30 Ekim 2020 Cuma günü saat 3'e 10 kala güzel İzmir'imiz yaklaşık 7 şiddetinde bir depremle sallandı, sarsıldı ve birçok binası yıkıldı.
Cennet vatanımızın hangi köşesinde bir doğal afet, bir bela bir musibet olsa bütün dikkatlerimiz o tarafa çevrildiği gibi, bu sefer de elimiz bağrımızda olduğu halde dikkatlerimiz İzmir'den gelecek haberlere yoğunlaştı.
Özellikle Bayraklı, Bornova ve Seferihisar ilçelerinde büyük yıkımlara ve can kayıplarına sebep olan depremin ardından, adeta canımız ağzımızda televizyon ekranlarına kilitlendik ve enkazlar altından gelecek müjdeli haberleri beklemeye başladık.
Yerle bir olmuş koca koca binaların enkazından çıkarılan her yaralının ardından, hemen orada bekleyen yakınları ile beraber biz de sevinç gözyaşları döktük ve kurtarıcı kahramanları alkışladık.
Gece yarılarına kadar pürdikkat gelişmeleri anbean takip ettikten sonra üç-beş saat uyuduk-uyumadık, tekrar ekranların başına geçtik.
Hepimiz için oldukça uzun olan ve zor geçen bir gece boyunca artmış olan vefat sayılarına üzüldük, yaralı kurtarılanlar için sevindik ve vefat sayısının daha fazla artmaması için dua ettik.
Enkazlardan sağ çıkarılanlar için sevinç gözyaşları ile saat saat artan ölü sayıları için döktüğümüz hüzün gözyaşları birbirine karışmış olarak gelişmeleri takip ederken ansızın bir gelişme oldu, hangi kanalı açtıysak; "Cumhurbaşkanının konuşmasına bağlanıyoruz" anonslarını duyduk.

Veri dosyasının bir bölümü:
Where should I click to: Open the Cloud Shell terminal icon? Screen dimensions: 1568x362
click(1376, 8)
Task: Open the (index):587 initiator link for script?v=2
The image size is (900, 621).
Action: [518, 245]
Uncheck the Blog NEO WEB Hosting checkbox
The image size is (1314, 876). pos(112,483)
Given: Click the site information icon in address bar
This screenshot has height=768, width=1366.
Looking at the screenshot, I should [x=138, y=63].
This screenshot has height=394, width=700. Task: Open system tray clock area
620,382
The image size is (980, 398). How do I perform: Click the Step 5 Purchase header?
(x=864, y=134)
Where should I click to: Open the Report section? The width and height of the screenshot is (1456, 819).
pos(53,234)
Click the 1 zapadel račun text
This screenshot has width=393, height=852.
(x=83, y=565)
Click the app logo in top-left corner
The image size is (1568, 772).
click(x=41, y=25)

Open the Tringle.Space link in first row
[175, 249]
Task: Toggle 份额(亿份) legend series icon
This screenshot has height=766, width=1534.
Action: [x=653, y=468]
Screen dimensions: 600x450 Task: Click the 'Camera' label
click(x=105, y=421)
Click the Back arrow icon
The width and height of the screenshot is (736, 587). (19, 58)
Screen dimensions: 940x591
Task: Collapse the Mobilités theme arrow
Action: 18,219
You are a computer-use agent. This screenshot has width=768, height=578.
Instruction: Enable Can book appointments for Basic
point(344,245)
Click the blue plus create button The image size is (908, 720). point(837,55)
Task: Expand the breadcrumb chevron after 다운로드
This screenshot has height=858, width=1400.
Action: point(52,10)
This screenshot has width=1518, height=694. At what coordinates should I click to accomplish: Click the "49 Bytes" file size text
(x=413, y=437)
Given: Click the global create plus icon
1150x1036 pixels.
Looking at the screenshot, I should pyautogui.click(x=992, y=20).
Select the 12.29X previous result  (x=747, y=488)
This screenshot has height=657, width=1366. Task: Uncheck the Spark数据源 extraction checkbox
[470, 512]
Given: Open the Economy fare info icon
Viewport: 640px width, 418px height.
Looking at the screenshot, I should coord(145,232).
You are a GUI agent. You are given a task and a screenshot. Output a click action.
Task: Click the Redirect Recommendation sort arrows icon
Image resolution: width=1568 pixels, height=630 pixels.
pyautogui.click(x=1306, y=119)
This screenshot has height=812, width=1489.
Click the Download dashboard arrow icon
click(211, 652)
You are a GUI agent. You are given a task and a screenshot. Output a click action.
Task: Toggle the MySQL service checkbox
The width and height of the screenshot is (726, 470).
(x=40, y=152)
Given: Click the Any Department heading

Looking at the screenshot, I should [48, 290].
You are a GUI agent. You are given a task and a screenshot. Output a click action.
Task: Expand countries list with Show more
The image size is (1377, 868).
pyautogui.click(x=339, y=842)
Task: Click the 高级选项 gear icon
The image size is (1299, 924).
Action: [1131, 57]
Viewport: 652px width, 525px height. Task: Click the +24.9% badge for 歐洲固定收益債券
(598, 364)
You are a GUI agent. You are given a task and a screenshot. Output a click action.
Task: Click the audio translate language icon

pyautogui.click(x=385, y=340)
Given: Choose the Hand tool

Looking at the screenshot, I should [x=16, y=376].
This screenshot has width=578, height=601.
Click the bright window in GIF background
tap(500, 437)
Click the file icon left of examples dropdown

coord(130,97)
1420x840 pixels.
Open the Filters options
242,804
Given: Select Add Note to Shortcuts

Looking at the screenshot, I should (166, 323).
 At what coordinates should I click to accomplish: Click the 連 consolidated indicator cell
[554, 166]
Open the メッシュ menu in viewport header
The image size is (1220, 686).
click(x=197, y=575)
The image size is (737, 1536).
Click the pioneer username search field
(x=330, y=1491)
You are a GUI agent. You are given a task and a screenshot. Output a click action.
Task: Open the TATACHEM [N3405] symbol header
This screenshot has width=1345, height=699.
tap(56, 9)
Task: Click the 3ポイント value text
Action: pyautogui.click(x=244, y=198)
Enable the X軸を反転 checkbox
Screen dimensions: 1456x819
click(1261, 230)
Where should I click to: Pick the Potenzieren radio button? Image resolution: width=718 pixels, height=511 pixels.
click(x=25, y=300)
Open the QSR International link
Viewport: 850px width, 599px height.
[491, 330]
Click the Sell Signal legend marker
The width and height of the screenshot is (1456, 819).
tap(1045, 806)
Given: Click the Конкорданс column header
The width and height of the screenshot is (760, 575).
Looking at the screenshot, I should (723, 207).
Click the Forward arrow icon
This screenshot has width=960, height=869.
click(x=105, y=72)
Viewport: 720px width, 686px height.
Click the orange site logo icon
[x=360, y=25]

= Verilen görev 1 =
İzmir depremi metninin "30 Ekim 2020" ifadesinden "gelecek haberlere yoğunlaştı." ifadesine kadar olan bölümünü harfi harfine yazın.
= Verilen görev 2 =
İzmir depremi metnindeki "Özellikle Bayraklı, Bornova ve Seferihisar" sözleriyle başlayan paragrafı temel bilgilerini koruyarak daha kısa biçimde yeniden yazın.
= Verilen görev 3 =
İzmir depremi metnine göre aşağıdaki soruları yanıtlayın:
(a) Deprem hangi tarihte ve saatte meydana geldi?
(b) Büyük yıkım ve can kaybı özellikle hangi ilçelerde yaşandı?
(c) Hangi kanal açılsa hangi anons duyuldu?

= Sonuç 1 =
30 Ekim 2020 Cuma günü saat 3'e 10 kala güzel İzmir'imiz yaklaşık 7 şiddetinde bir depremle sallandı, sarsıldı ve birçok binası yıkıldı.
Cennet vatanımızın hangi köşesinde bir doğal afet, bir bela bir musibet olsa bütün dikkatlerimiz o tarafa çevrildiği gibi, bu sefer de elimiz bağrımızda olduğu halde dikkatlerimiz İzmir'den gelecek haberlere yoğunlaştı.

= Sonuç 2 =
Bayraklı, Bornova ve Seferihisar'da büyük yıkım ve can kaybına yol açan depremin ardından televizyon başında, enkaz altından gelecek iyi haberleri beklemeye başladık.

= Sonuç 3 =
(a) 30 Ekim 2020 Cuma günü, saat 3'e 10 kala.
(b) Bayraklı, Bornova ve Seferihisar.
(c) "Cumhurbaşkanının konuşmasına bağlanıyoruz" anonsu.